EXERCISE: When you repeat the records, keep every word exact and drop each picture.
■ ■ ■ ■
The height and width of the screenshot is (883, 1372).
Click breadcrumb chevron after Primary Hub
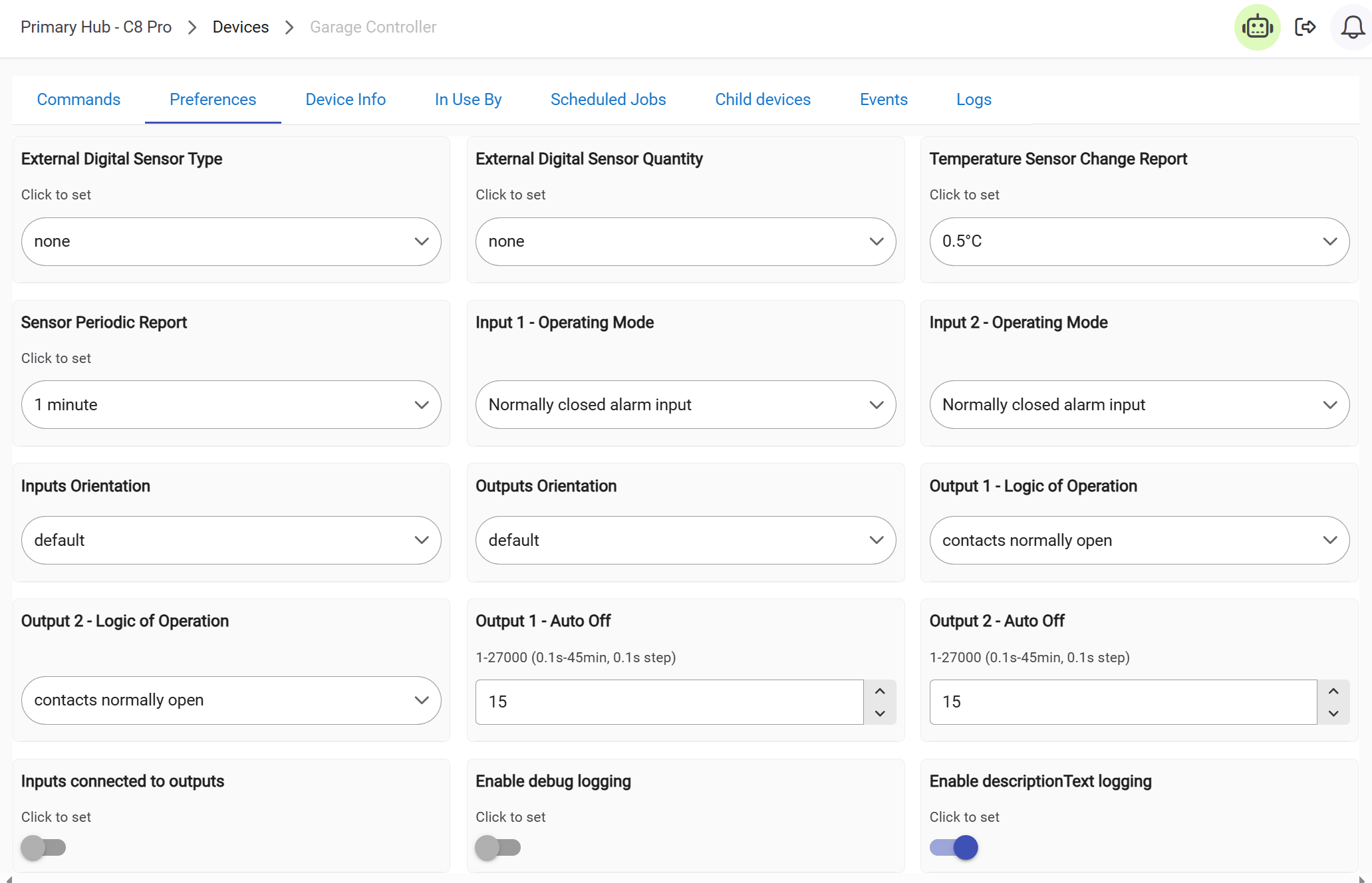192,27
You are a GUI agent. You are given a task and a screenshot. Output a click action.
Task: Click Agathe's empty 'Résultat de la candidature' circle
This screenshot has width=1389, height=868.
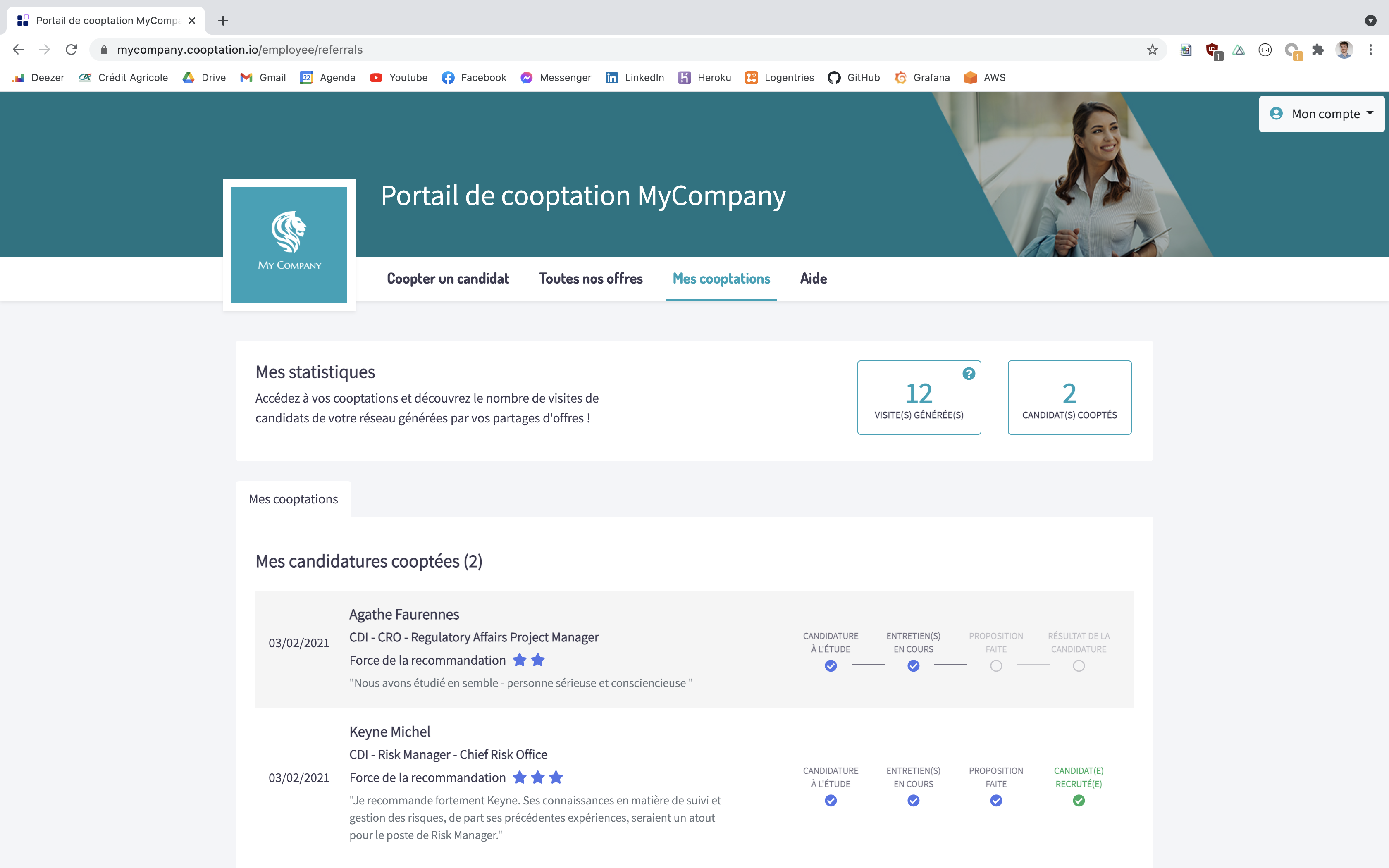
■ ■ ■ ■
OUTPUT OF THE TASK:
The height and width of the screenshot is (883, 1372).
Click breadcrumb chevron after Primary Hub
192,27
You are a GUI agent. You are given a task and a screenshot. Output a click action.
Task: Click Agathe's empty 'Résultat de la candidature' circle
This screenshot has width=1389, height=868.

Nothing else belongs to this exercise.